こんにちは、ヒラタです。先日、友人と話題の映画「ONE PIECE FILM RED」を見てきました。感想を書き殴ります(ネタバレ有)

はじめに


まず、この映画の特徴としては以下があります。

●  赤髪(シャンクス)が出る
●  挿入歌MVを通して展開を予想できる

シャンクスは原作第1話から登場し続けているルフィの憧れの海賊ですが、依然謎多き人物です。このキャラが出てくるだけでONE PIECEファンとしては期待が非常に高まるわけです。

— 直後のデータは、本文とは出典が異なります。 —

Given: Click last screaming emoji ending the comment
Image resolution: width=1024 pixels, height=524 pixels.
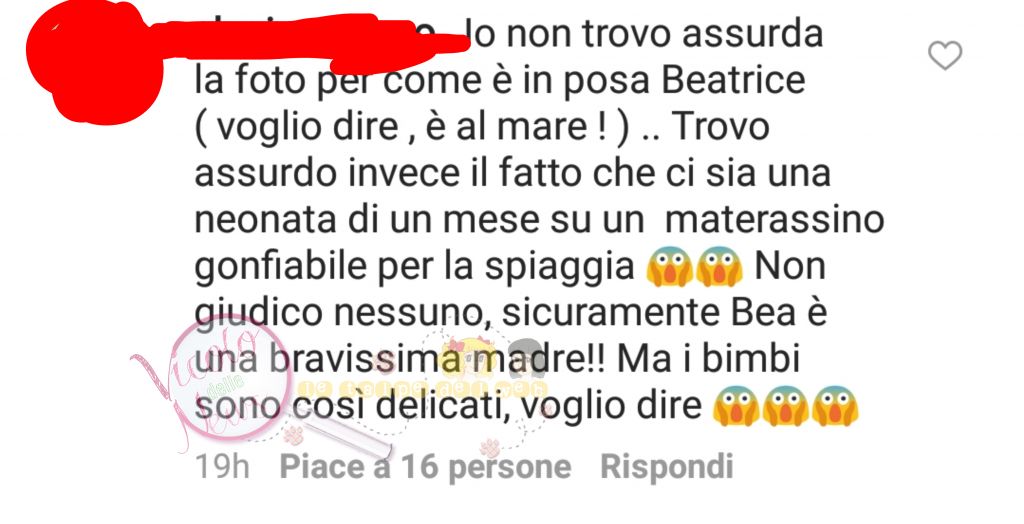Looking at the screenshot, I should click(x=835, y=406).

※本映画ではシャンクスに関する新情報は何一つ開示されません

次に、挿入歌MV。本映画では大物アーティスト計7人が個別に作った楽曲をAdoさんがカバーし、それを映画オリジナルキャラのウタの歌唱シーンで流すという先鋭的な手法が取られています。

どの曲もとても良い…

全曲youtube上でMVが公開されており、その映像からウタの人物像や劇中の世界観や展開等が予想できるようになっています。

各MVからの考察

1.新時代/私は最強

曲の入りが良い

予告で使われているウタの第一印象となる曲です。
歌詞・MV共に強い意味性を帯びていないので、序盤のウタの初登場や比較的平和な場面で流すと予想できます。

2.逆光

ラスサビのシャウトが至高

めちゃ怒ってる歌詞で、悪を倒さんと聴く人を奮起させる唄です。
ルフィとウタが共闘するみたいな胸アツ展開で流れると予想できます。一番好きです。

3.ウタカタララバイ/Tot Musica

これ誰が歌えるん

共に不気味な雰囲気でウタが暴走(?)するような映像が入りますが、どこか無理矢理歌わされているような苦しそうな表情にも見えます。また、歌詞の節々にもウタが胸に秘めた思いが仄めかされています。

欺きや洗脳 お呼びじゃない
ただ信じて願い歌うわたしから耳を離さないで
Hear my true voice 

この思わせぶりな歌詞からは、中盤で敵サイドかと思われたウタの裏には真の黒幕がいた…的な展開が予想できます。

4.世界のつづき/風のゆくえ

隠れた名曲

バラード調です。ウタ&ルフィのシャンクスとの過去回想で流れてそうな雰囲気があります。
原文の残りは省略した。